**TASK ITEM:** Filter these entries down to lines holding "input".

**EXERCISE MATERIALS:**
● ● ● ● ●

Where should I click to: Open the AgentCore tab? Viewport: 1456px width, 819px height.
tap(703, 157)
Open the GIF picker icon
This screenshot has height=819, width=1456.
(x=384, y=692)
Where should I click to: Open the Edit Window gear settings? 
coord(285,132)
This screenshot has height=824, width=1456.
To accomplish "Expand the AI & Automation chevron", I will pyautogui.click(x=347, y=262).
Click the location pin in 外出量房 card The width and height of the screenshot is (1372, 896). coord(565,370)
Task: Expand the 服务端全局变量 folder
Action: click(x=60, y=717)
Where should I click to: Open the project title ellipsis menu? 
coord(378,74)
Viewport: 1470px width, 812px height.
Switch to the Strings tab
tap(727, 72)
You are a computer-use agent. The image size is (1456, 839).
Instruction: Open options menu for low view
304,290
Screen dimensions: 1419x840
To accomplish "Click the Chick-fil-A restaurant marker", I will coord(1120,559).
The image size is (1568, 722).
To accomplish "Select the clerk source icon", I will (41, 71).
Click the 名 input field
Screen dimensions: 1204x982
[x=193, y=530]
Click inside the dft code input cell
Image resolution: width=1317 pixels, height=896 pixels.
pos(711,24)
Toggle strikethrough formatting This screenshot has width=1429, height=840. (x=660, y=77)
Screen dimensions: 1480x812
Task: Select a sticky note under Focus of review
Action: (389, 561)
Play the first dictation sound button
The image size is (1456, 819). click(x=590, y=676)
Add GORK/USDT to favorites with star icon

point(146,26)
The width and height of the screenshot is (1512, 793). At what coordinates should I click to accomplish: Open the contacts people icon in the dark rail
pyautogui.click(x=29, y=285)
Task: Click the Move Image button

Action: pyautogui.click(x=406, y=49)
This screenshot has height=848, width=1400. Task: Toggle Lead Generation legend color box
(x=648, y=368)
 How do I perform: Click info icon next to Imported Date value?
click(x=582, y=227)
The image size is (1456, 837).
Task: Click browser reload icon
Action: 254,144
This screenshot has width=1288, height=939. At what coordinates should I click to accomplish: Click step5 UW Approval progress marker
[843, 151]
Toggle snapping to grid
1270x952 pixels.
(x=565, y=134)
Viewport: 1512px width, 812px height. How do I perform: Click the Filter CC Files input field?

● ● ● ● ●

**RESPONSE BOX:**
Click the 名 input field
Click inside the dft code input cell
Viewport: 1512px width, 812px height. How do I perform: Click the Filter CC Files input field?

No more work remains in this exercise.